Passage:
Recall the one-way ANOVA model \[ Y_{i t}=\mu+\tau_i+\epsilon_{i t} \\ \epsilon_{i t} \sim N\left(0, \sigma^2\right) \\ t=1, \ldots, r_i, \quad i=1, \ldots, v \\ \epsilon_{it} \text{'s mutually independent} \] It involves a few assumptions such as the error terms having a normal distribution with equal variance. The confidence intervals and the p-values are all based on the assumptions. A serious violation of the assumptions may render the inferences invalid. Good practice is to check these assumptions after ANOVA.
In this lecture, we will discuss strategies to check the assumptions and some remedies when some assumptions are violated. We will primarily focus on residual plots as a tool for checking model assumptions though some formal tests (such as for normality) do exist.
Error=Response-Mean
Residual=Response - Estimate of Mean
Errors are unknown, but the residuals are calculated from the sample data. Residuals are estimates of errors.
For the one-way ANOVA model,
Error: \(e_{it}=Y_{it}-\mu_i\).
Residuals: \(\hat{e}_{i t}=y_{i t}-\hat{\mu}_{i}\) where \(\hat \mu_{i}\) is the least squares estimate of \(\mu_i\). Hence,\[ \hat{e}_{i t}=y_{i t}-\bar{y}_{i\cdot} \]
It is desirable to scale the residuals to have a variance to be 1 or close to 1.
\[ z_{i t}=\frac{\hat{e}_{i t}}{\sqrt{\operatorname{ssE} /(n-1)}} \]
or
\[ z_{i t}=\frac{\hat{e}_{i t}}{\sqrt{\operatorname{ssE} /(n-v)}}. \]
Either way is fine.
A residual plot is a plot of the standardized residuals \(z_{i t}\) against another variable (e.g., treatment), the choice of which depends on the assumption being checked.
Plot residuals versus fitted values. The most common pattern of non-constant variance is that the error variance increases as the mean response increases.

Data provided:
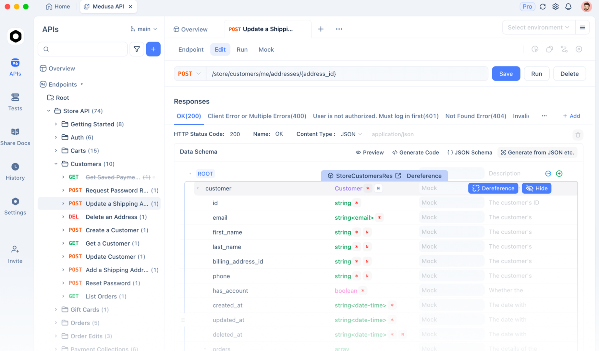
Task: Toggle nullable on the phone field
Action: click(x=367, y=276)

What to do:
- a) In the lecture on checking ANOVA assumptions, what is the most common pattern of non-constant variance?
- b) Extend the lecture on checking ANOVA assumptions, picking up after its last sentence.

Written responses:
- a) The error variance increases as the mean response increases.

- b)
When the variances depend on the means in the following way \[ \sigma_i^2=k\mu_i^q \] where \(k\) and \(q\) are constant, the following transformation \(h\left(y_{i t}\right)\) can be chosen to make the variances close to each other:\[ h\left(y_{i t}\right)= \begin{cases}\left(y_{i t}\right)^{1-(q / 2)} & \text { if } q \neq 2 \\ \ln \left(y_{i t}\right) & \text { if } q=2 \text { and all } y_{i t} \text { 's are nonzero } \\ \ln \left(y_{i t}+1\right) & \text { if } q=2 \text { and some } y_{i t} \text { 's are zero. }\end{cases} \]
The choice of \(q\) can be determined by the slope of the regression \[ \ln \left(s_i^2\right)=\ln (k)+q\left(\ln \left(\bar{y}_{i .}\right)\right)+\text{error}. \]
Read Example 5.6.2 in the text.
When no suitable transformation is available, one can consider Satterthwaite’s approximation. This approximation uses a degree of freedom for inferences about contrasts that is calculated from sample data.
Then an approximate \(100(1-\alpha) \%\) confidence interval for a single treatment contrast \(\Sigma c_i \tau_i\) is \[ \sum c_i \bar{y}_{i\cdot} \pm w \sqrt{\sum \frac{c_i^2}{r_i} s_i^2} \] where \(w=t_{d f, \alpha / 2}\) and \[d f=\frac{\left(\sum c_i^2 s_i^2 / r_i\right)^2}{\sum \frac{\left(c_i^2 s_i^2 / r_i\right)^2}{\left(r_i-1\right)}}. \] This idea of adjusting degrees of freedom can be extended to Tukey’s method for all pairwise comparisons.
This assumption is checked using a normal probability plot, which is a plot of the standardized residuals against their normal scores. Normal scores are percentiles of the standard normal distribution. If the points lie on a line approximately, it indicates the data have a normal distribution. See the examples below.
For the mung beans experiment, here is how to plot a normal probability plot to check normality.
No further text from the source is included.